After #645 bundled the iceberg extension into the worker image, iceberg-only tenant activation still hangs past the activate-tenant deadline. The bundle is correct — /data/extensions/v1.5.3/linux_arm64/iceberg.duckdb_extension is in place (the bootstrap seeded it from /app/extensions/...) — but db.Exec("LOAD iceberg") blocks for the full ~60s with no progress and no DuckDB-level log, until the CP cancels and the worker is retired.

Why: LoadExtensions skips INSTALL whenever hasBundledExtensionBinary returns true:

if shouldInstallExtension(name) { db.Exec("INSTALL " + installCmd) }
db.Exec("LOAD " + name)

That works for httpfs, ducklake, json, postgres_scanner — LOAD against the seeded extension_directory file just works. It does not work for iceberg: without a prior INSTALL, DuckDB's internal extension metadata leaves LOAD iceberg blocked indefinitely, even with the binary already in the cache. So the very INSTALL the bundle was meant to spare us turns into the same silent stall when the bundle deletes the call.

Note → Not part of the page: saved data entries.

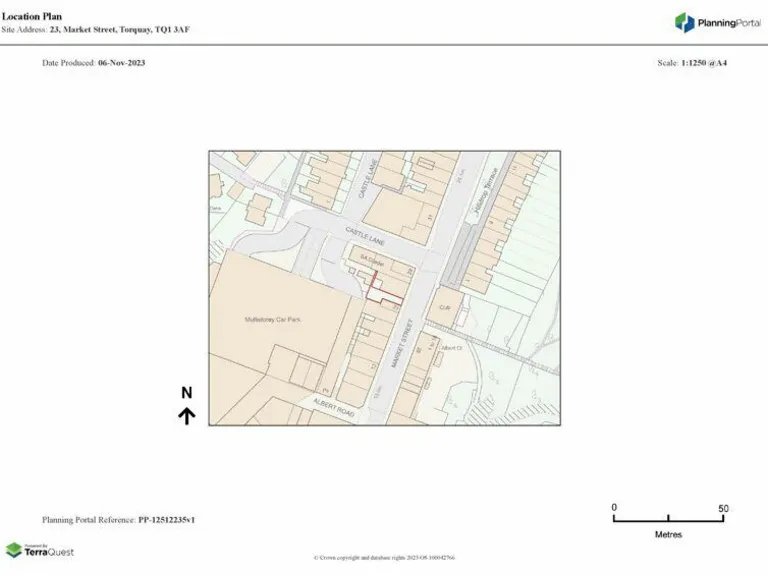Click the site address text
The image size is (768, 576).
click(96, 30)
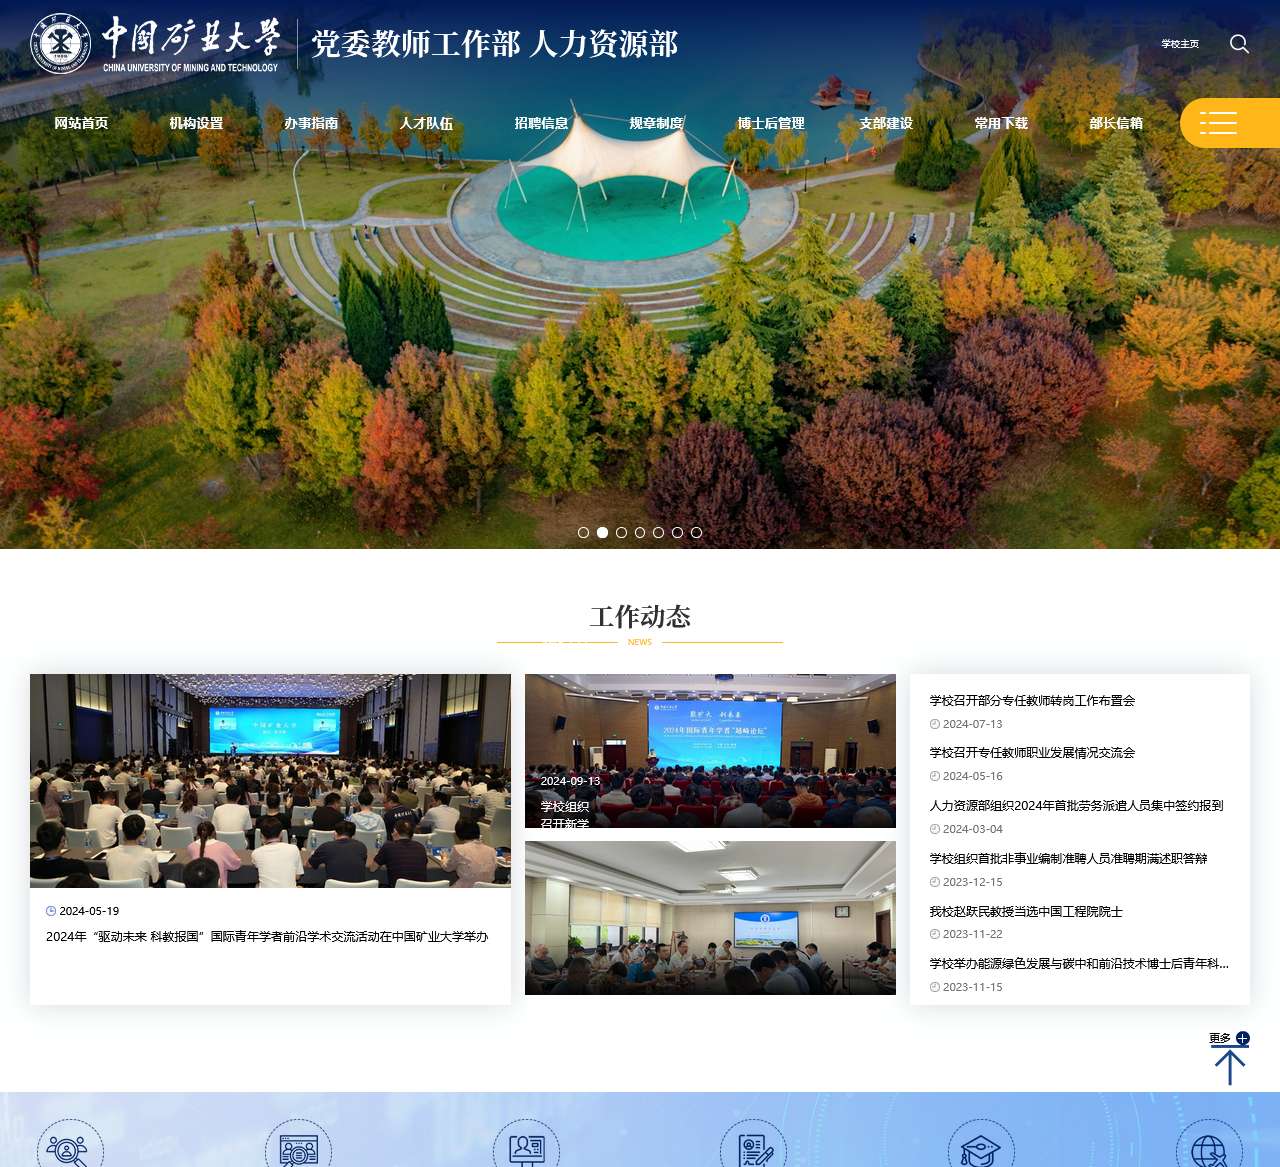Image resolution: width=1280 pixels, height=1167 pixels.
Task: Open the 我校赵跃民教授当选中国工程院院士 news link
Action: tap(1024, 911)
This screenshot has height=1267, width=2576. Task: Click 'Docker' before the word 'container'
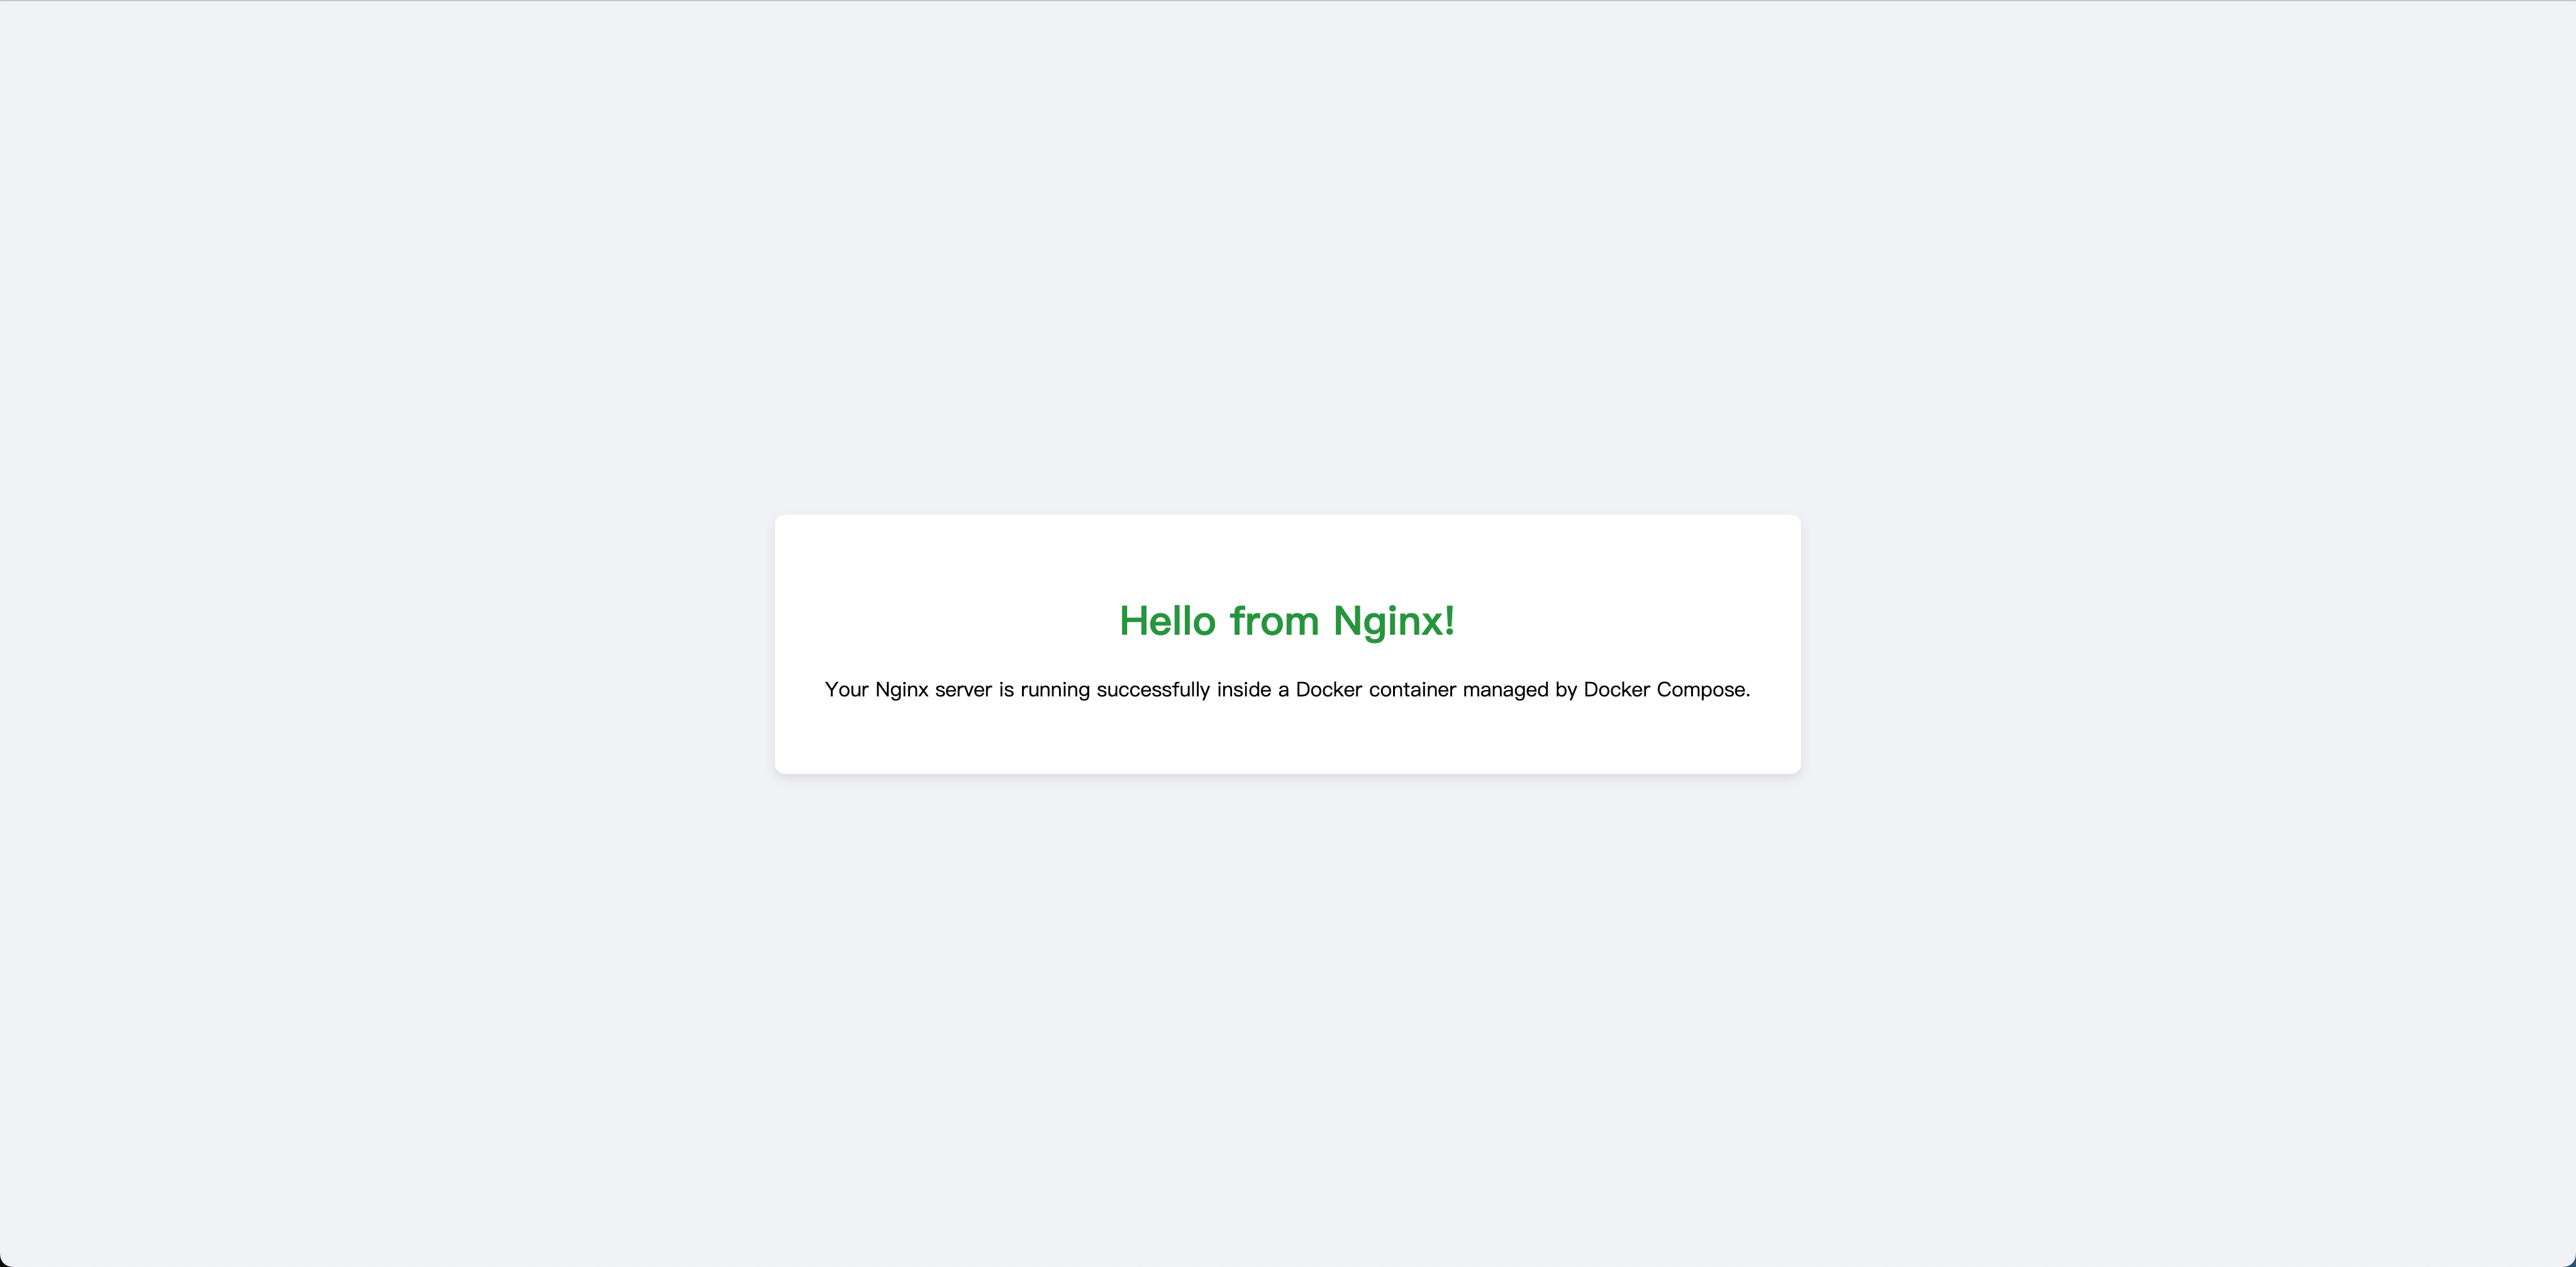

Live evidence on mw-dev (ben-ext-ice, build 2f2f38d = #645):

step=count-catalogs       elapsed=172ns
step=load-iceberg-extension elapsed=1.5ms
… (no further activity for ~60s) …
worker shutting down

Fix

Special-case iceberg in shouldInstallExtension so INSTALL runs even when the binary is bundled. With the file already in extension_directory, INSTALL is a cheap no-op — DuckDB sees the cached file and skips the CDN download — so the bundle benefit is preserved (no first-load fetch from the CDN) while LOAD now finds the extension already installed.

The upstream-overwrite risk that motivates skipping INSTALL for the PostHog forks (httpfs, ducklake) doesn't apply: we bundle the same stock iceberg build the DuckDB repository would serve.

Test plan (mw-dev after deploy)

  • ben-ext-ice activates within the deadline.
  • Iceberg-only SELECT 1 succeeds; CREATE TABLE iceberg.public.<t> / INSERT / SELECT round-trips.
  • The "both" combos (already passing for iceberg + DuckLake) remain green.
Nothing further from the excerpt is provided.